Heute ist die Avocado in der ganzen Welt beliebt. In den USA ist sie ein Bestandteil der Tex-Mex-Küche und in Japan wird sie heute manchmal als Zutat für Sushi verwendet. Diese Popularität erlangte die Avocado allerdings erst im 20. Jahrhundert. Ursprünglich stammt die Frucht aus Südmexiko aus der Region um Tehuacán. Archäologische Funde belegen, dass Avocados dort bereits vor 9.000 bis 10.000 Jahren gegessen wurden. Die ursprüngliche Avocado ist klein, hat eine schwarze Schale und einen dicken Kern. Wissenschaftler gehen davon aus, dass ihre Evolution mit der der südamerikanischen Megafauna zusammenhängt. Riesige Säugetiere wie das Lestodon, ein bis zu 3,6 Tonnen schweres und 4,6 Meter langes Faultier, fraßen die Avocados und waren in der Lage, die dicken Steine wieder auszuscheiden und der Pflanze so zu helfen, sich über ganz Südamerika zu verbreiten. Warum die südamerikanische Megafauna vor rund 10.000 Jahren ausstarb, ist nicht bis ins letzte Detail geklärt. Mögliche Ursachen sind Überjagung durch den Menschen und Klimaveränderungen.

Zunahme Avocado-bedingter Unfälle

Funde zeigen, dass die Avocado bereits vor 7.000 Jahren von Menschen kultiviert worden ist. Der Begriff Avocado geht zurück auf die Nahua-Sprache (früher als Aztekisch bezeichnet). Die Nahua nannten die Frucht Ahuacatl, was zahlreichen Quellen zufolge so viel bedeutet wie „Hoden“. Einige Quellen jedoch widersprechen dem und behaupten, es sei wahrscheinlich eher so, dass das Wort Ahuacatl eine Zeit lang als Umschreibung für das entsprechende Körperteil genutzt wurde.

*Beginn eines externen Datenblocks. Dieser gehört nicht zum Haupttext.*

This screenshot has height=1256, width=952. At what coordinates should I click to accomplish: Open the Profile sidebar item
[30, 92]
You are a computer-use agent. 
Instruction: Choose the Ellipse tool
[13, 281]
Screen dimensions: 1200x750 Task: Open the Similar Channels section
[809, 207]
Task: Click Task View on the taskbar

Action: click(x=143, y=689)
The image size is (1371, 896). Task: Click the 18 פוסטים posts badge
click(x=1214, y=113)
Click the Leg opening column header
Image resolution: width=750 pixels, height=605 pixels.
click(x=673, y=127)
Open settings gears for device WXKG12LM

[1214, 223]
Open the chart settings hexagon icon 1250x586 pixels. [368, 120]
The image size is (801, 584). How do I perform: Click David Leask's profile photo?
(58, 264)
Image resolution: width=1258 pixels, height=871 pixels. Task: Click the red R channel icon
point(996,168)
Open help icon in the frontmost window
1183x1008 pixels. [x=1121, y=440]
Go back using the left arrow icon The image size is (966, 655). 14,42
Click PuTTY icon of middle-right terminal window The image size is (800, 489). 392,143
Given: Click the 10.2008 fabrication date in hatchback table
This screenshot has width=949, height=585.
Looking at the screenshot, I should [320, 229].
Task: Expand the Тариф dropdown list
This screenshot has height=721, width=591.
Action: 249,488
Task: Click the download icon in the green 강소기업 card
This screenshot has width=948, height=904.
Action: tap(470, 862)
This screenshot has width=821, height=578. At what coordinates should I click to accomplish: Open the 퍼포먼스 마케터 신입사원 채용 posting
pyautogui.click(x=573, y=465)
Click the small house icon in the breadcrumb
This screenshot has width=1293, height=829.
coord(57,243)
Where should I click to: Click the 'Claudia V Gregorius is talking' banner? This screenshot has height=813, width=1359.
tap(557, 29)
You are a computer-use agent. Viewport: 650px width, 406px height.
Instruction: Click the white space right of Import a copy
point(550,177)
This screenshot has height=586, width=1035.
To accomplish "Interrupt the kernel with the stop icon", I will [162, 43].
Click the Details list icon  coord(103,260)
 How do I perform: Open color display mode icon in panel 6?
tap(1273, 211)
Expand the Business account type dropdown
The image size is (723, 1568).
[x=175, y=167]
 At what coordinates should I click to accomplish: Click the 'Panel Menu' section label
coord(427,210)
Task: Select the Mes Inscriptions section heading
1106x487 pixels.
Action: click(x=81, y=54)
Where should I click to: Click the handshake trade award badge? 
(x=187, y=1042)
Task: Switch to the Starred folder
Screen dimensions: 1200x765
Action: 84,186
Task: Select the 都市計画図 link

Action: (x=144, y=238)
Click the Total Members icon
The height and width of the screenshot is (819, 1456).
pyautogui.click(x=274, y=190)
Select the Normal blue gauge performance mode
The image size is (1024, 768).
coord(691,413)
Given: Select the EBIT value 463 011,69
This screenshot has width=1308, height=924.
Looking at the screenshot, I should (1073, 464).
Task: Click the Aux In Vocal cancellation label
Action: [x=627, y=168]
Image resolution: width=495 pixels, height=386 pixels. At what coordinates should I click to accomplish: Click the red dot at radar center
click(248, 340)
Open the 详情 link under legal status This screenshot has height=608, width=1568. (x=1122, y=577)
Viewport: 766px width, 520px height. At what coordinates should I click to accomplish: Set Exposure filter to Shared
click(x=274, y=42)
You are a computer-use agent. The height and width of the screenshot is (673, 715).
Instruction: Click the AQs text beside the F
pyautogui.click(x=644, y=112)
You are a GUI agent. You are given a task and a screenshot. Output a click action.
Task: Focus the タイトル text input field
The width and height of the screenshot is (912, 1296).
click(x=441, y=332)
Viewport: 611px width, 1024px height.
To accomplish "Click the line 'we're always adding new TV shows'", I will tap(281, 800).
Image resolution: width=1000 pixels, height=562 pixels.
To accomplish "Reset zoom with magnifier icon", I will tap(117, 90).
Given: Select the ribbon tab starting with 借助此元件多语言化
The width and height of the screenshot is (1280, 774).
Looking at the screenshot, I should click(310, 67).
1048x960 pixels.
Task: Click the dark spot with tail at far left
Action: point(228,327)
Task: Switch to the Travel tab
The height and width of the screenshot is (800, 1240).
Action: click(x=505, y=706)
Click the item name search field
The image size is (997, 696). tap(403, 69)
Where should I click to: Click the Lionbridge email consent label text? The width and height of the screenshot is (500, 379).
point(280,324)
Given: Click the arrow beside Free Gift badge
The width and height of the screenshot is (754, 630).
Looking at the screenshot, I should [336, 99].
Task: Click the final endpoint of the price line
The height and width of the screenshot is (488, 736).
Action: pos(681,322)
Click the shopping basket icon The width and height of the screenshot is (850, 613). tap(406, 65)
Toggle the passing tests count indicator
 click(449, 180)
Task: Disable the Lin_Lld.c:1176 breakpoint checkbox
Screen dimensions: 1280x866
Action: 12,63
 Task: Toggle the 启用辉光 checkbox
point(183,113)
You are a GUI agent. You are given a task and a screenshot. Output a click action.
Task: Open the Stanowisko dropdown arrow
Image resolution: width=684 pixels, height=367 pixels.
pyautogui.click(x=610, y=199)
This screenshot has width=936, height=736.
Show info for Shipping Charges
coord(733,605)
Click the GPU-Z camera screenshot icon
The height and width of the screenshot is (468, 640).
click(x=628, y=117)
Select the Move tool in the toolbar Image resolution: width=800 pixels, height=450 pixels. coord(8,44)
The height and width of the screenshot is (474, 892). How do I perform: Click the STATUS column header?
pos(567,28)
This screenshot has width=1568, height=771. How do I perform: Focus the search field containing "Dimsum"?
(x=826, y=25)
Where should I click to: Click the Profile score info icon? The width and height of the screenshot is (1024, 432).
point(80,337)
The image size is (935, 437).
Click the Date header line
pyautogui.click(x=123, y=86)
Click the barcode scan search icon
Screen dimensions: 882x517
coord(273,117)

Seit dem 17. Jahrhundert wurde die Avocado-Pflanze in der ganzen Welt verbreitet: Spanien, Indonesien, Südafrika, Australien, USA … In den Vereinigten Staaten war die Frucht bis ins 20. Jahrhundert hinein als Ahuacatl und Alligator Pear (dt.: Alligatorbirne) bekannt. 1915 führte die California Avocado Society (die immer noch besteht) den Begriff Avocado in den USA ein.

Mit der zunehmenden Popularität der Avocado hat allerdings auch die Zahl Avocado-bedingter Unfälle zugenommen. Beim Versuch, den großen Stein mit einem Küchenmesser aus der Frucht zu hebeln, verletzen sich immer mehr Menschen an der Hand. Das Phänomen trägt den Namen „Avocado-Hand“. Gegenüber der britischen Zeitung  The Times sagte der plastische Chirurg Simon Eccles 2017, er behandele im Krankenhaus pro Woche circa vier Patienten mit Avocado-Hand. Er forderte, dass Avocados mit einem Warnhinweis ausgestattet werden. Bei einer reifen Avocado lässt sich der Stein übrigens sehr leicht lösen, indem man die Avocadohälfte, in der der Stein steckt, mit den Fingern leicht zusammendrückt.